Set problem 1
From the model-training notebook, reproduce the stretch from "### Get Data" through "vocab = torch.load('vocabs/alpaca/vocab.pth')" word for word.
Set problem 2
In the model-training notebook, which spaCy language model is the tokenizer set to use?

Excerpted text
___

# Model Training
* This notebook will be used for conducting training of the model. Things may not mesh 100% here yet

In [1]:
import torch
from torchtext.data.utils import get_tokenizer
import sys
import time

from torch.utils.tensorboard import SummaryWriter

import pandas as pd
import numpy as np

from transformer import Transformer # our "custom" transformer implementation

sys.path.append("datasets/alpaca")
from alpaca_dataset import Alpaca_Dataset # custom dataset class

In [2]:
# use nvidia-smi to find open GPUs
device = torch.device(7)

### Get Data
* Vocab and datasets prepared in [data_preparation.ipynb](data_preparation.ipynb)

In [4]:
tokenizer = get_tokenizer('spacy', language='en_core_web_sm')
vocab = torch.load('vocabs/alpaca/vocab.pth')
vocab_token_dict = vocab.get_stoi()
pad_token = vocab_token_dict['<pad>']
unknown_token = vocab_token_dict['<unk>']
text_pipeline = lambda x: vocab(tokenizer(x))

# train_dataset = torch.load("datasets/alpaca/train_dataset.pth")
# train_loader = torch.utils.data.DataLoader(train_dataset, batch_size=4, shuffle=True)

# test_dataset = torch.load("datasets/alpaca/test_dataset.pth")
# test_loader = torch.utils.data.DataLoader(test_dataset, batch_size=4, shuffle=True)

dataset = torch.load("datasets/alpaca/train_dataset.pth")
loader = torch.utils.data.DataLoader(dataset, batch_size=4, shuffle=True)

___

Data extract
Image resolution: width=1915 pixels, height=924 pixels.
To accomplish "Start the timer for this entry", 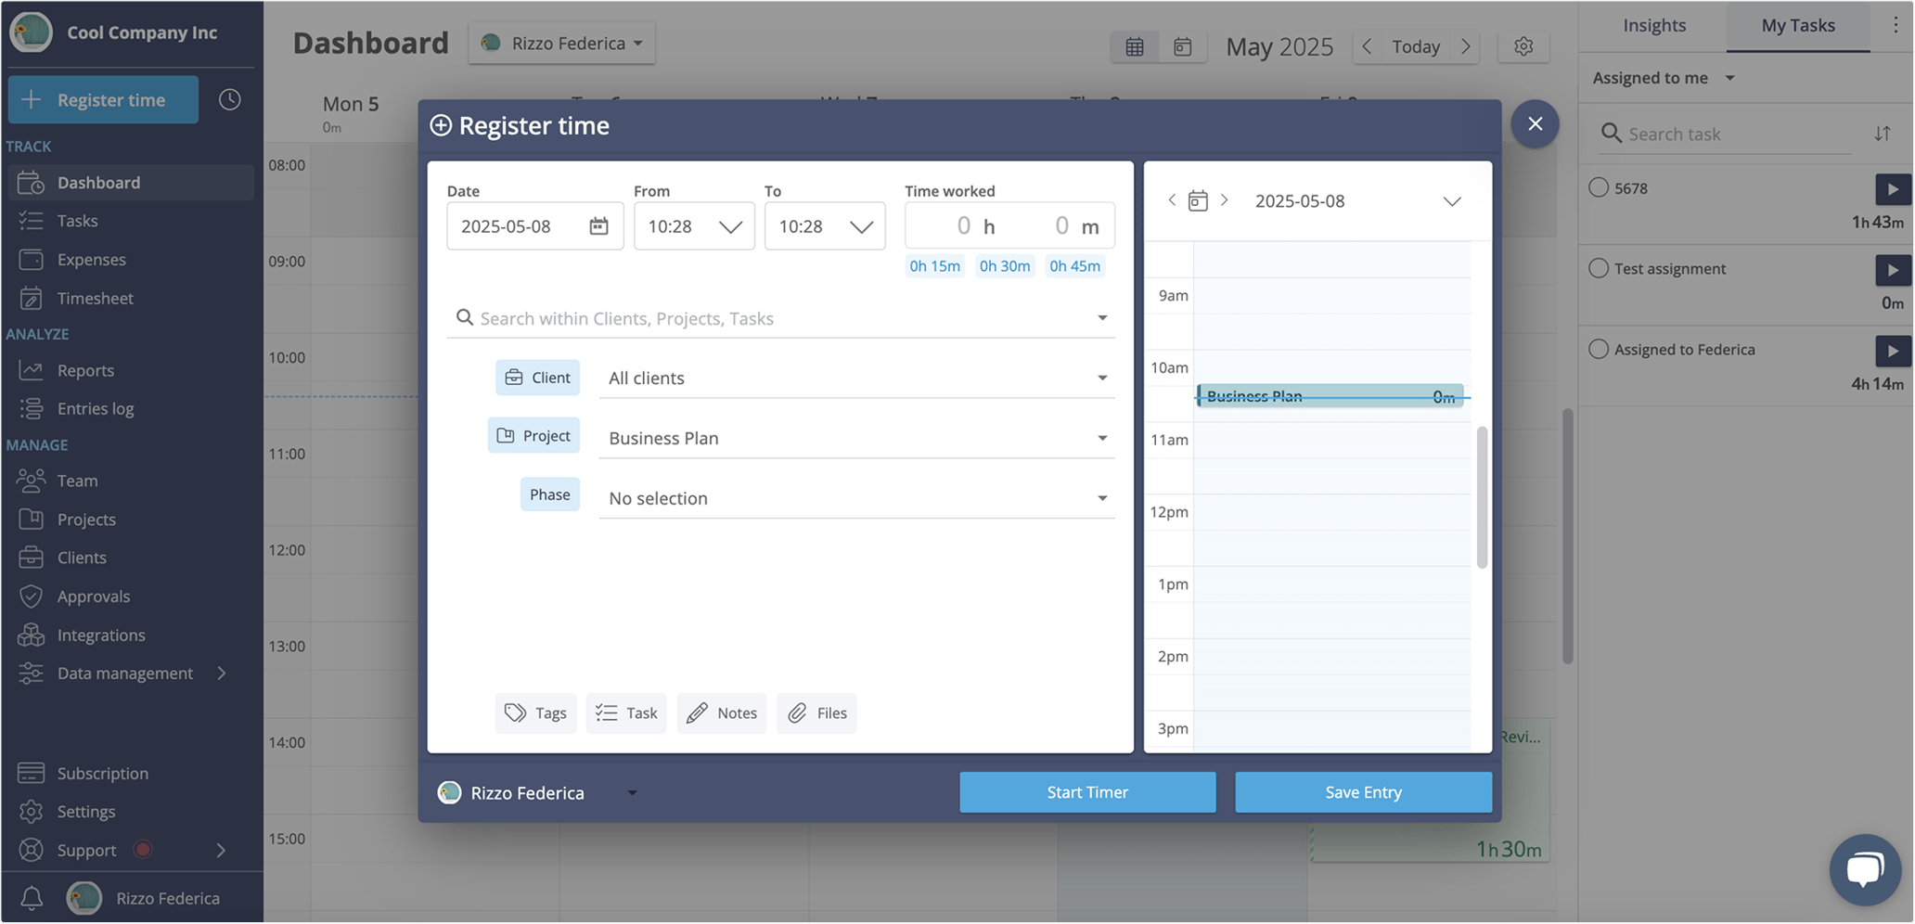I will 1086,791.
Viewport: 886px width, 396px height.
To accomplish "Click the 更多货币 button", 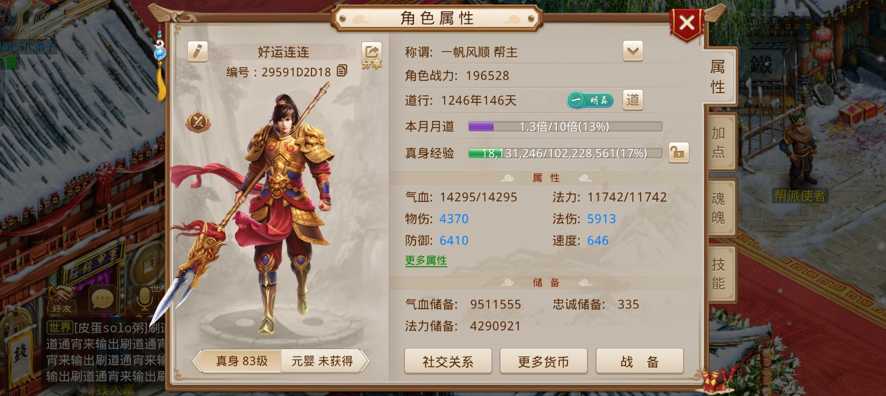I will (x=543, y=361).
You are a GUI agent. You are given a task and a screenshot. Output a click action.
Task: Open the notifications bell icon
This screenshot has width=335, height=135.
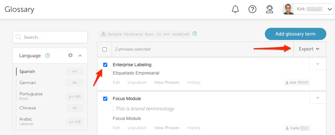coord(235,9)
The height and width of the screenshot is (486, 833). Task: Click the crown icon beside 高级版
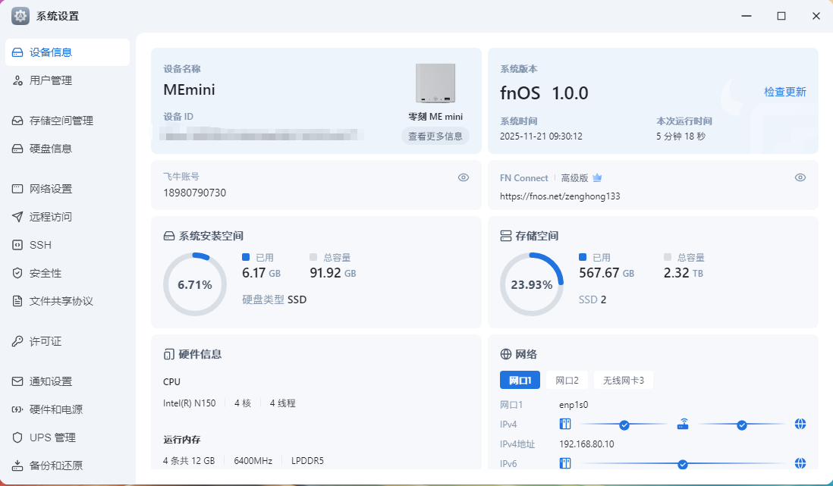pyautogui.click(x=597, y=178)
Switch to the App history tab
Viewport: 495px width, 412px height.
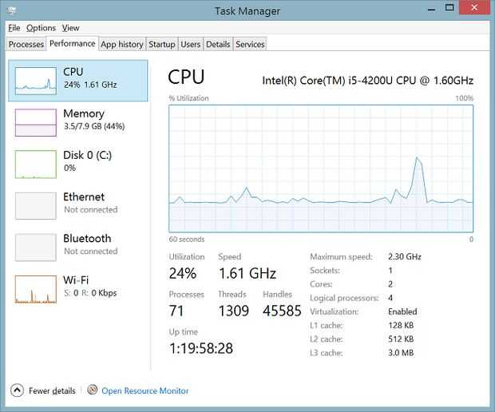[121, 45]
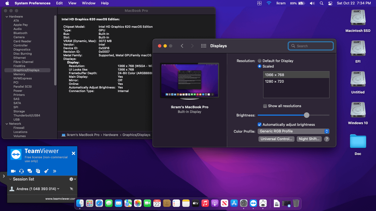Screen dimensions: 376x211
Task: Open the Edit menu
Action: coord(59,3)
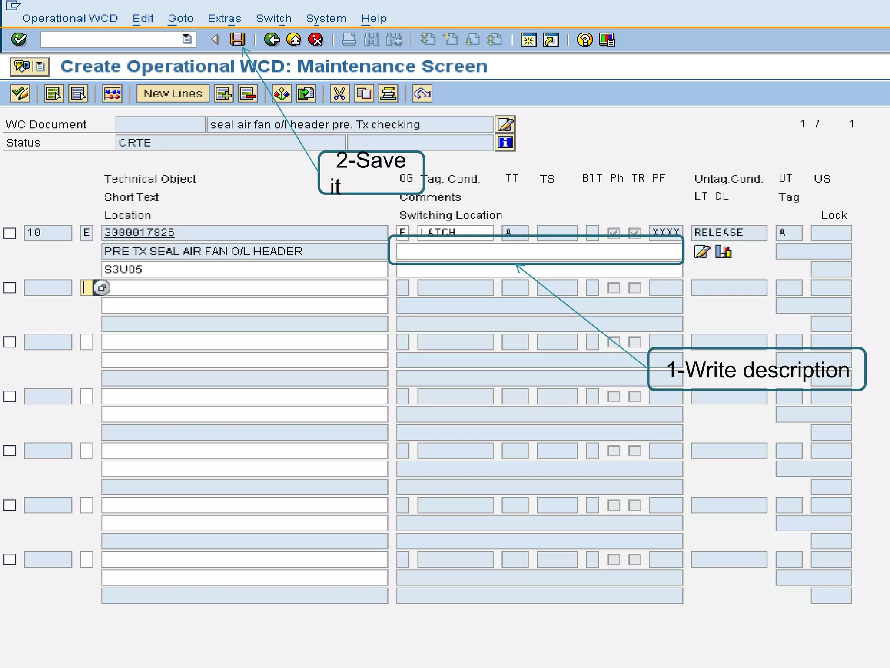Click the Print icon in the toolbar
890x668 pixels.
[x=349, y=40]
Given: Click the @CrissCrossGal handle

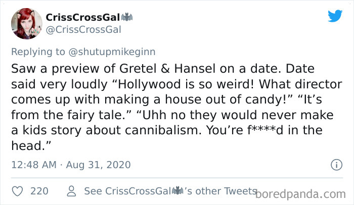Looking at the screenshot, I should 83,29.
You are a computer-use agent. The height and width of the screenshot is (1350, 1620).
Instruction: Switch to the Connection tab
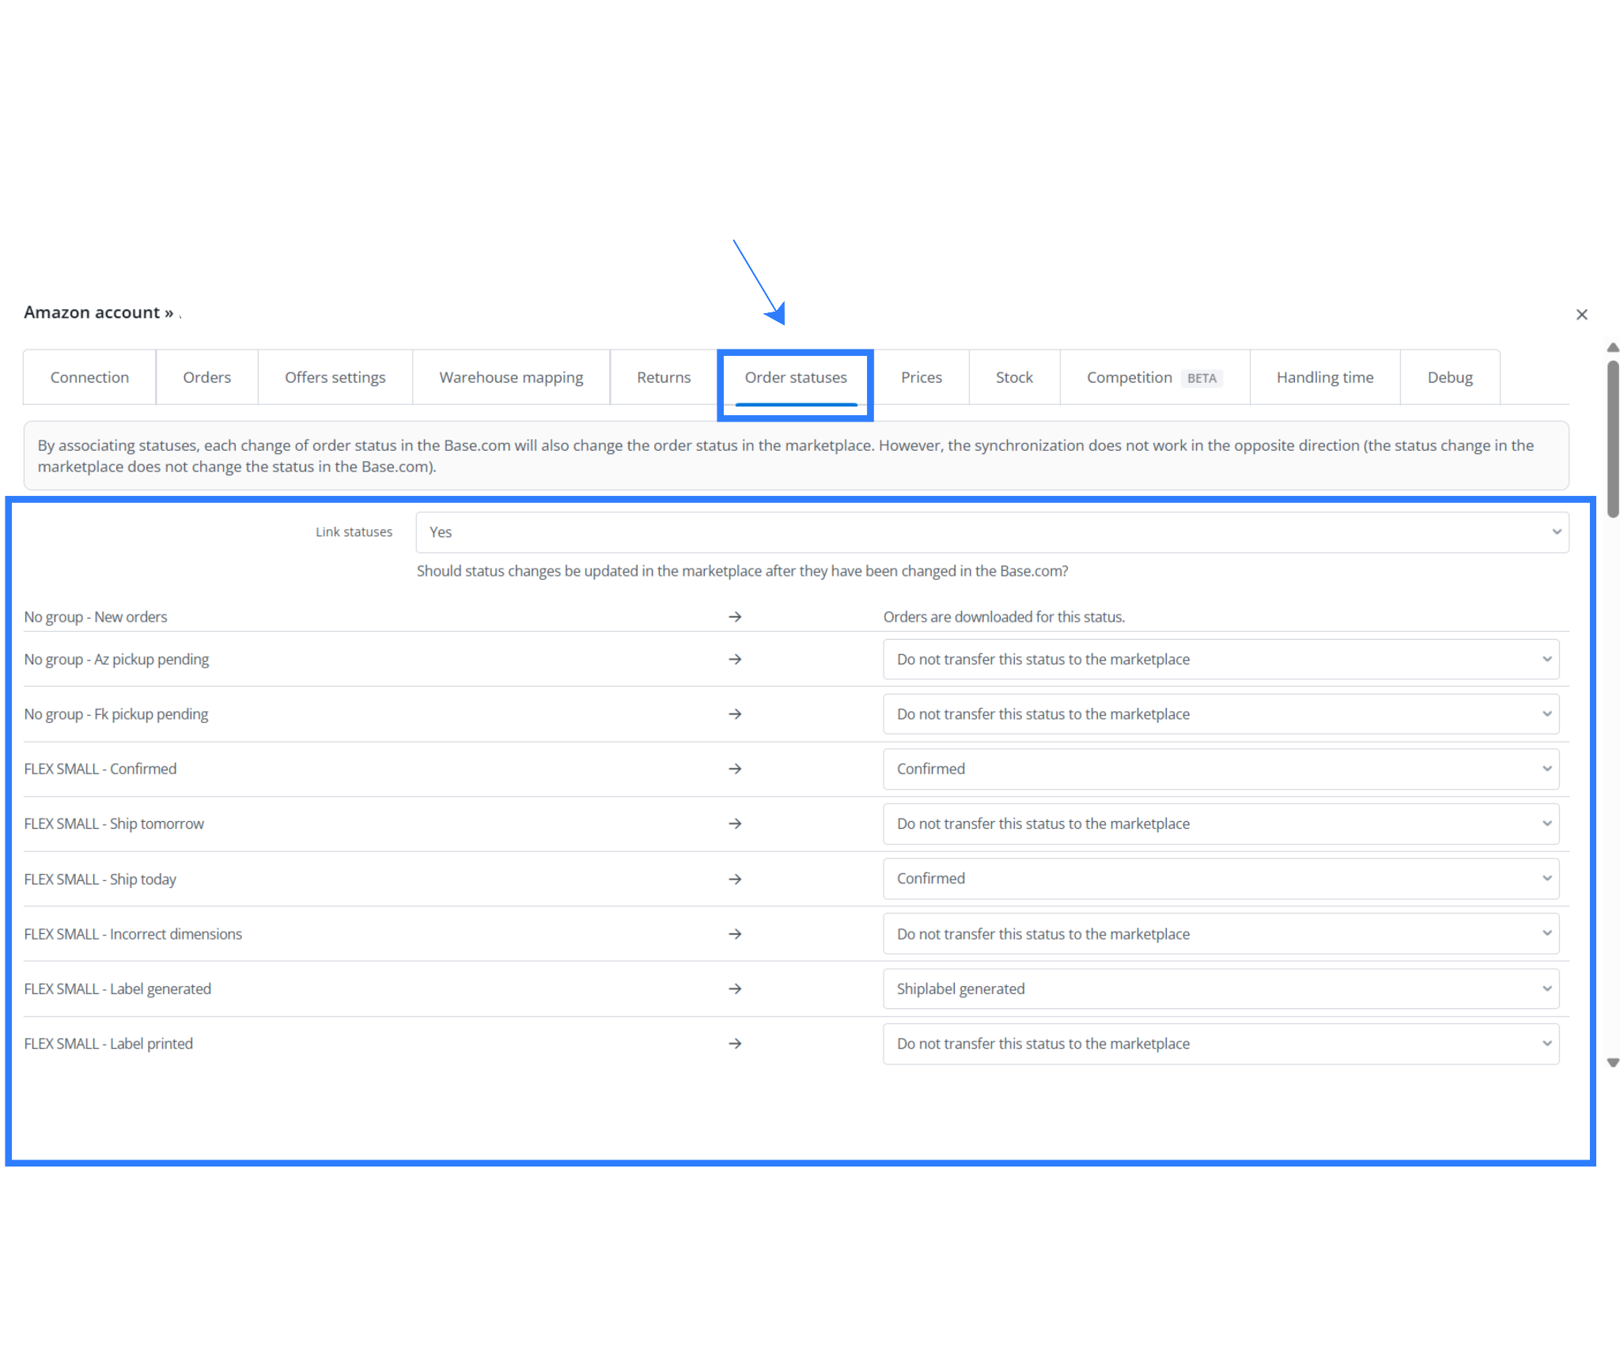(x=89, y=377)
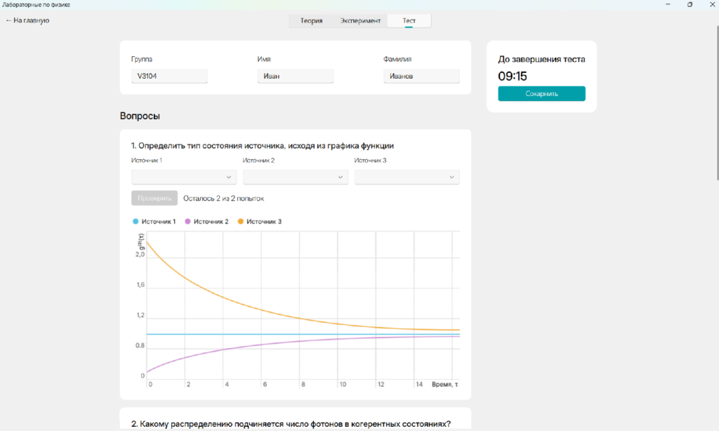719x431 pixels.
Task: Click the Группа field containing V3104
Action: 169,76
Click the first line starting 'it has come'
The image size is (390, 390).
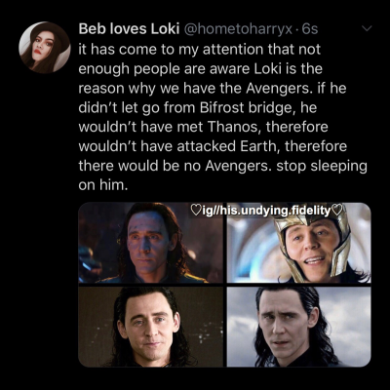click(200, 50)
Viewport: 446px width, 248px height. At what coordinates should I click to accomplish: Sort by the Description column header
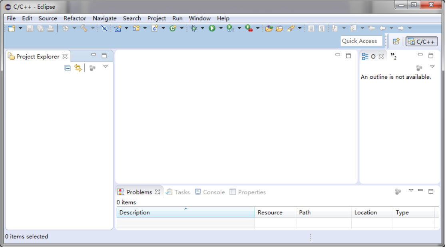click(185, 213)
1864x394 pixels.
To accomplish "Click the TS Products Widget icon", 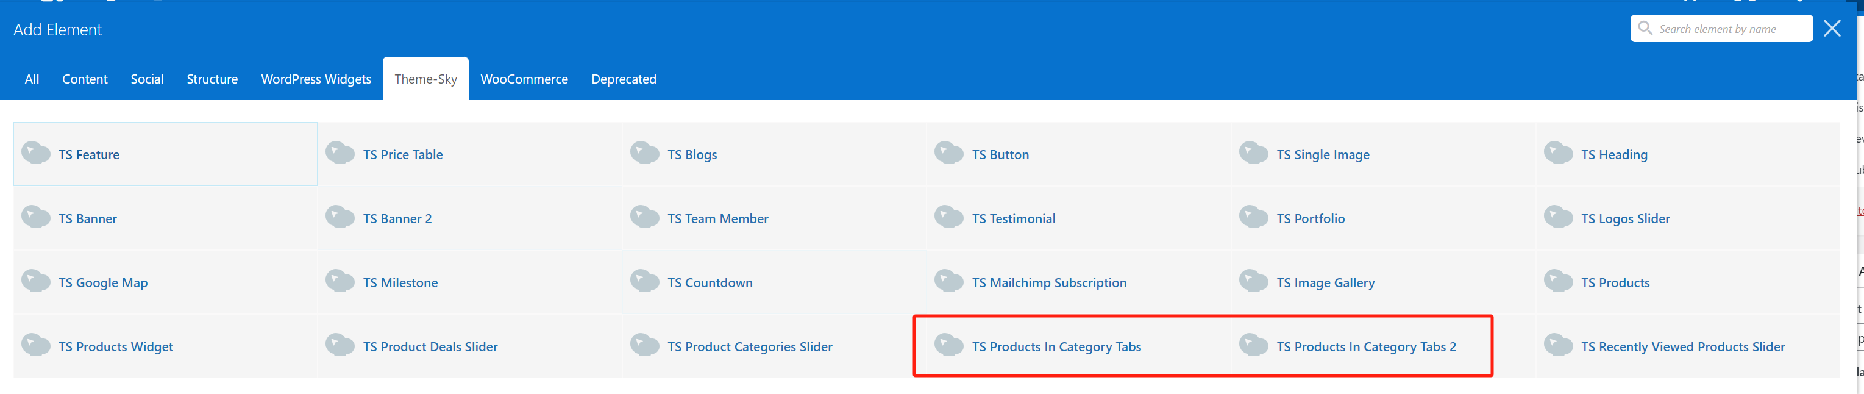I will click(x=35, y=345).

___

Task solution 1
### Get Data
* Vocab and datasets prepared in [data_preparation.ipynb](data_preparation.ipynb)

In [4]:
tokenizer = get_tokenizer('spacy', language='en_core_web_sm')
vocab = torch.load('vocabs/alpaca/vocab.pth')

Task solution 2
en_core_web_sm